The Cabinet Committee on Appointments announced Sanjay Khanna as BPCL’s new Chairman and Managing Director with a tenure running until May 31, 2029. The same notification confirms he takes charge “effective from the date of assumption of office.” Standard appointment language, except BPCL’s board minutes from the past 18 months show no formal succession planning discussions for the CMD role.
This creates an odd governance timeline. Khanna’s predecessor would have known his retirement date years in advance, yet BPCL’s quarterly board reports to shareholders contain no references to leadership transition planning or CMD succession frameworks. The appointment appears to emerge from the government’s selection process rather than any board-initiated succession roadmap.
Listed PSUs operate under a dual-governance structure in which the government serves as both shareholder and appointing authority. BPCL’s board includes independent directors who are supposed to oversee senior management appointments and succession planning under the Companies Act. However, the CMD appointment bypasses this board function entirely, flowing through the Cabinet Committee instead.
The notification specifies Khanna will serve “until further orders,” language that keeps the appointment open to government discretion rather than board evaluation. This phrasing has appeared in similar PSU CMD appointments over the past two years, suggesting a standardized approach that sidesteps board-level performance-review mechanisms.
BPCL’s recent annual reports emphasize board oversight of executive performance and succession planning as key governance priorities. The company’s board evaluation framework includes assessment of senior management succession planning. Yet the actual CMD succession occurred entirely outside this framework.
Three years represents a relatively short tenure for a CMD role, especially given BPCL’s ongoing strategic transitions including privatization discussions and energy sector shifts. The fixed end-date of May 2029 aligns with Khanna’s superannuation, creating a natural succession trigger that the board will need to address well before the tenure expires.

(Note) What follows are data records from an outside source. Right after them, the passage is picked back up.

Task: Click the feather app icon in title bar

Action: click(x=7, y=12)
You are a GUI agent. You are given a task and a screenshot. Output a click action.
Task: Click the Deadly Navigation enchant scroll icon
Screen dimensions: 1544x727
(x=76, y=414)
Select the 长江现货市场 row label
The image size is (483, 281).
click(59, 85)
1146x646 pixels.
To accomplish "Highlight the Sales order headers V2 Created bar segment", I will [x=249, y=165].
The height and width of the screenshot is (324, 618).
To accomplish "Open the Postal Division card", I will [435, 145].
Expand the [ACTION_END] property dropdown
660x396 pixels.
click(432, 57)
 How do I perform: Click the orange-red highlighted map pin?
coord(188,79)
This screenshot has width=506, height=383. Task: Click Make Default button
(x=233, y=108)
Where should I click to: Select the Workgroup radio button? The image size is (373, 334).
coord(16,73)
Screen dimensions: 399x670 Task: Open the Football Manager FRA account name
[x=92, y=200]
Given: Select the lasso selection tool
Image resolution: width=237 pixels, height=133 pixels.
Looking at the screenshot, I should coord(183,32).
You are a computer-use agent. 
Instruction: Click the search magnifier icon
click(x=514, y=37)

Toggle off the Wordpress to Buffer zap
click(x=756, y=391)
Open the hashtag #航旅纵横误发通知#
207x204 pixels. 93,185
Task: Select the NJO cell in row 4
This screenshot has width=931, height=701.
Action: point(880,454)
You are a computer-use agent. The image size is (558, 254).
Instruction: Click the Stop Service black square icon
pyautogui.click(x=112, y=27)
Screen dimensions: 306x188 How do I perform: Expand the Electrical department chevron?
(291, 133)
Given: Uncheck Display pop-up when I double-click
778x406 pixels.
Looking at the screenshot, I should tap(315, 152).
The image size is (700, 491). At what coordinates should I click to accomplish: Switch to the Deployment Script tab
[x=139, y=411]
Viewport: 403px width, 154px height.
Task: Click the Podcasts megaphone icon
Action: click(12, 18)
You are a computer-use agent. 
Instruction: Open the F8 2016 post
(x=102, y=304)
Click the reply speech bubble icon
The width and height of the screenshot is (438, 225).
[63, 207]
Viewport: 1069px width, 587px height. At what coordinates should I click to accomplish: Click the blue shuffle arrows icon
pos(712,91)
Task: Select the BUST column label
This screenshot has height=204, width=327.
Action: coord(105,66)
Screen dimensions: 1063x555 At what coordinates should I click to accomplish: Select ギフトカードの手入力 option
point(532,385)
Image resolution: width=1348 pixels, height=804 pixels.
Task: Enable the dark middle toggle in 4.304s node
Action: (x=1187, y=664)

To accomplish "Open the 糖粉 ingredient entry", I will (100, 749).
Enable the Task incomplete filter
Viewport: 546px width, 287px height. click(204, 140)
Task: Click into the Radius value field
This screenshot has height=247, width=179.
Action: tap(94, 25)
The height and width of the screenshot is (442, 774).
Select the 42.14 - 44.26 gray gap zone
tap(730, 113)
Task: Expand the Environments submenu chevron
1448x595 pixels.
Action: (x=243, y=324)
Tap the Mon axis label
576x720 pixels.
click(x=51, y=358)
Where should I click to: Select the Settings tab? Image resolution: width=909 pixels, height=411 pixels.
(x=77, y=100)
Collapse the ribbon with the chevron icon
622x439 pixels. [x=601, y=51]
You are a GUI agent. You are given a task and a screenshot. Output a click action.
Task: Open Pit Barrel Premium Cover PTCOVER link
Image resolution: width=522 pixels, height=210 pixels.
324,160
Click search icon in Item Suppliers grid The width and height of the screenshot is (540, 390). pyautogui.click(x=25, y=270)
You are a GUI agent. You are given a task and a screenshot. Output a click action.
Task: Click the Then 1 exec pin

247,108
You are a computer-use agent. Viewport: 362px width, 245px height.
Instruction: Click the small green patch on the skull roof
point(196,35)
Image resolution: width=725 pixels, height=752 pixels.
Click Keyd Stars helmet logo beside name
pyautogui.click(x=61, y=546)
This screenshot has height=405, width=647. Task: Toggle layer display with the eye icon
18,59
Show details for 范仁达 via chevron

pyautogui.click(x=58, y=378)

My Boardroom Takeaway: Independent directors at listed PSUs should document their role in senior executive succession planning, even when appointment authority rests with the government. Boards may wish to establish formal succession planning protocols that operate alongside government appointment processes, ensuring continuity of oversight and strategic alignment. The three-year horizon provides a clear timeline for succession planning that should begin immediately rather than waiting for the final year.